2011: L’esperienza di governo di Berlusconi giunge al capolinea. L’economia è allo sfascio come l’immagine del leader di Forza Italia. Napolitano affida l’incarico a Mario Monti, ma non per un “governo del Presidente” che porti in tempi rapidi alle elezioni ma per un governo “politico” basato su una inedita coalizione di “larghe intese” volta ad evitare le elezioni stesse per impostare subito una risposta economica alla crisi. Io credo che sarebbe stata una lettura più corretta dei meccanismi di una democrazia rappresentativa il richiamo alle urne gli elettori. Quel governo comportava una collocazione innaturale della destra come della sinistra, “alternative” fra di loro nel rispetto al patto con gli elettori che, per me, offende il concetto della rappresentatività che è alla base della democrazia italiana. Ma mi interessa di più qui notare come quella scelta appare essere stata foriera di effetti le cui ricadute portano lontano, ai giorni nostri al governo Meloni, con il neo-fascismo al potere. L’elettorato infatti, non mostra di apprezzare la scelta Monti e la sua azione di governo. A soffrire di più, a non capire, è il tradizionale elettorato di sinistra che avvia un processo di disaffezione dalla politica e di distacco dal PD. Il populismo grillino ne trae alimento passando da forza del tutto marginale a forza incidente negli equilibri di governo. Non c’è un rapporto di causa ed effetto? Possibile, ma è innegabile che stare per il PD in una alleanza di governo assieme a parte della destra crea sconcerto, confusione, qualunquismo, come è innegabile che, ispirato o meno da un Quirinale sempre più atlantista senza criticità ed europeista sino ad apparire prono alle politiche rigoriste della Commissione Europea, il governo Monti esprime nella sua politica economica una linea anti-popolare, non equa e vissuta tale dai ceti che di tale politica sono vittime. I “sacrifici”, una operazione di risanamento della finanza pubblica erano necessari? Certo che sì; ma era altrettanto necessario che i sacrifici fossero “spalmati” con equità, con un congruo contributo richiesto anche ai ceti possidenti con misure di fiscalità (patrimoniale e rimessa in vigore della tassa di successione, per esempio che altri governi avevano osato) e di lotta rigorosa ai grandi evasori sul piano penale.


2013. Il PD, con Bersani, vince a metà le elezioni. A vincerle per davvero sono i Cinquestelle. Io, molto modestamente, credo che al leader dello schieramento con la maggioranza relativa dei seggi andasse affidato un mandato senza condizioni. Nei mesi scorsi la Spagna ha votato, senza vincitori. Il re ha affidato il mandato al leader dello schieramento di maggioranza relativa pur consapevole che non avesse i numeri per formare il governo.

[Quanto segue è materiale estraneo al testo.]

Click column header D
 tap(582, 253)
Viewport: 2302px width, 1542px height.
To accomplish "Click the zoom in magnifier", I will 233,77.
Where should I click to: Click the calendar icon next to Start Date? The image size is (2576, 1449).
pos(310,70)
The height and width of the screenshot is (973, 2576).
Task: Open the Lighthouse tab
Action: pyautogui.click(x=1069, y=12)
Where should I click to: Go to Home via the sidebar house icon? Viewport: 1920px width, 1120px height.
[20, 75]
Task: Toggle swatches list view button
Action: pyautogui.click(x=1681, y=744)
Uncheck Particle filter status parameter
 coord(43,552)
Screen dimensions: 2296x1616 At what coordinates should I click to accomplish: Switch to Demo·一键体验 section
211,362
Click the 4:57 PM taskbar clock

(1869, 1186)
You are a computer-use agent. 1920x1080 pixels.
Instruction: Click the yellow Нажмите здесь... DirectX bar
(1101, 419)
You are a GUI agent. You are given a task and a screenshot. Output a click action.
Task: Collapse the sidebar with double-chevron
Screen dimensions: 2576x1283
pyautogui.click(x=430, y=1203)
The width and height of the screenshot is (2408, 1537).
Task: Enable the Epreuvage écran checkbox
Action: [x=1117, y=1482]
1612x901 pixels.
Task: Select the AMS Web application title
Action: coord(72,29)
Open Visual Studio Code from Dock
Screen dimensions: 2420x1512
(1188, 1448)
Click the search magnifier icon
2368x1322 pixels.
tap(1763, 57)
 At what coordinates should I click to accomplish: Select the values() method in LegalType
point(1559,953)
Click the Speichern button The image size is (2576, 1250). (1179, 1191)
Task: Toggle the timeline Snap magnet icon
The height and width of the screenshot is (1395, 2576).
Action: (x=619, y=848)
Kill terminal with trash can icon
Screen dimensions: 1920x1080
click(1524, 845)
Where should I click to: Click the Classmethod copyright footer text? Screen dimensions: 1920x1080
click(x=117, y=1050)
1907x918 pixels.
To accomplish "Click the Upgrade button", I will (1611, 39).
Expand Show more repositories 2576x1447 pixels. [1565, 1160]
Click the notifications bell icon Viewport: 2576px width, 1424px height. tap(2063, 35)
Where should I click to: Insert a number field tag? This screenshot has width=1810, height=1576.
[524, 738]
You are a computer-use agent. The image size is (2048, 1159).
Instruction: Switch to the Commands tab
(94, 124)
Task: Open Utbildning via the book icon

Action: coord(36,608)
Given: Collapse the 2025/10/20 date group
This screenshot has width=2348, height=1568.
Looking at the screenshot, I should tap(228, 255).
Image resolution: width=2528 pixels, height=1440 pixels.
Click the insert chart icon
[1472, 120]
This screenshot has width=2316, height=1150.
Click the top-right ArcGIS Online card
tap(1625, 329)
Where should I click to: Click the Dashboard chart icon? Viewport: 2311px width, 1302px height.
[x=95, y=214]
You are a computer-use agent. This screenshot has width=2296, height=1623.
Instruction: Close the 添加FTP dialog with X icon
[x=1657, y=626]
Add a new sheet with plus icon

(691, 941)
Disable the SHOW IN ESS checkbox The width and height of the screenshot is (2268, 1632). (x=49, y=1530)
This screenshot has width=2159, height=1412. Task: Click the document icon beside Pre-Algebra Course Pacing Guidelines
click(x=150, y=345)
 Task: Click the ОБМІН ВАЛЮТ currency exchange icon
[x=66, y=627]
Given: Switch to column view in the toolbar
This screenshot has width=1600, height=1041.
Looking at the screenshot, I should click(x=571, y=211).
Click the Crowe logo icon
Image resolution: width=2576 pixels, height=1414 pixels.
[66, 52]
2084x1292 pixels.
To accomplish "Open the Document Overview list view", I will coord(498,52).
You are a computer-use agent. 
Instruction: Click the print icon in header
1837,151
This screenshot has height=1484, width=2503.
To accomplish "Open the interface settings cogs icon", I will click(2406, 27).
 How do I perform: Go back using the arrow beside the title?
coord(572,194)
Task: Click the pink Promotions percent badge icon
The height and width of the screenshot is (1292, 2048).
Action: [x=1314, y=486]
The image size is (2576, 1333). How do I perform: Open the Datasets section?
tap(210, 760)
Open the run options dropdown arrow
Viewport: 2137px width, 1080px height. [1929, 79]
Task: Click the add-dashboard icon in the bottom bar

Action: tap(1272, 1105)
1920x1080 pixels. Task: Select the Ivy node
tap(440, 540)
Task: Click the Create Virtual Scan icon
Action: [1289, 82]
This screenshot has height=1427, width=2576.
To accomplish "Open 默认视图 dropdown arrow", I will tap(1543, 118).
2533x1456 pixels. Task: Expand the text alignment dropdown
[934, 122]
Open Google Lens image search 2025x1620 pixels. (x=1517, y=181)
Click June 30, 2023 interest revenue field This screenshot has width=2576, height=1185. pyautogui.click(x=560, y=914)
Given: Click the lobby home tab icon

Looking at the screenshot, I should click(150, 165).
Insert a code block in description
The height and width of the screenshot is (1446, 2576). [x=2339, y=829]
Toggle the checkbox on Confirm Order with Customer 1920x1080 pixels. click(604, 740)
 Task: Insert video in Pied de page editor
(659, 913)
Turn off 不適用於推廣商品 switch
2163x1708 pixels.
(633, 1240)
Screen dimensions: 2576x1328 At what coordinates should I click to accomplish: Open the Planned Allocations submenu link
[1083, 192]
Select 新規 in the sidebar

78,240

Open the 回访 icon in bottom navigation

A me è sembrato corretto, perché in una democrazia parlamentare è il parlamento che sancisce, con il voto di fiducia l’esistenza o meno di una maggioranza e quindi l’ineluttabilità del ritorno alle urne che in democrazia è “fisiologia” non una pericolosa “devianza”. Napolitano sceglie diversamente. E la sua scelta porta al governo delle larghe intese con Letta. Piaccia o meno, non è una scelta politicamente neutra: si porta alla sconfitta politica l’anima di sinistra del PD, la si umilia, aprendo per questa via la strada alla mutazione genetica renziana di fare del PD la “DC del terzo millennio”. Operazione illusoria che si consuma nell’arco di un quinquennio e non solo per gli errori di Renzi, quanto per poderosi movimenti carsici che spostano gli orientamenti della società italiana in una deriva qualunquista e populista.

E’ possibile che questo smottamento sarebbe andato avanti anche a prescindere delle scelte di Napolitano, tanto connesso come è stato con la frantumazione dei vecchi ruoli sociali e dei vecchi comportamenti politici. E’ possibile che le cose sarebbero sboccate comunque negli scenari elettorali degli ultimi anni; io, però, -lo dico con tutta la modestia possibile- credo che aver impedito alla sinistra per due volte di misurarsi con un quadro pur così complesso, le abbia tarpato le ali, l’abbia ristretto in un campo angusto, l’abbia cacciata in una posizione difensiva disarmata.
Non credo possibile che a Napolitano sfuggisse la “complessità” del quadro, la sua apertura a possibili vie alternative. Perciò mi è sorta spontanea la domanda del perché delle scelte fatte; senza riuscire a trovare risposta.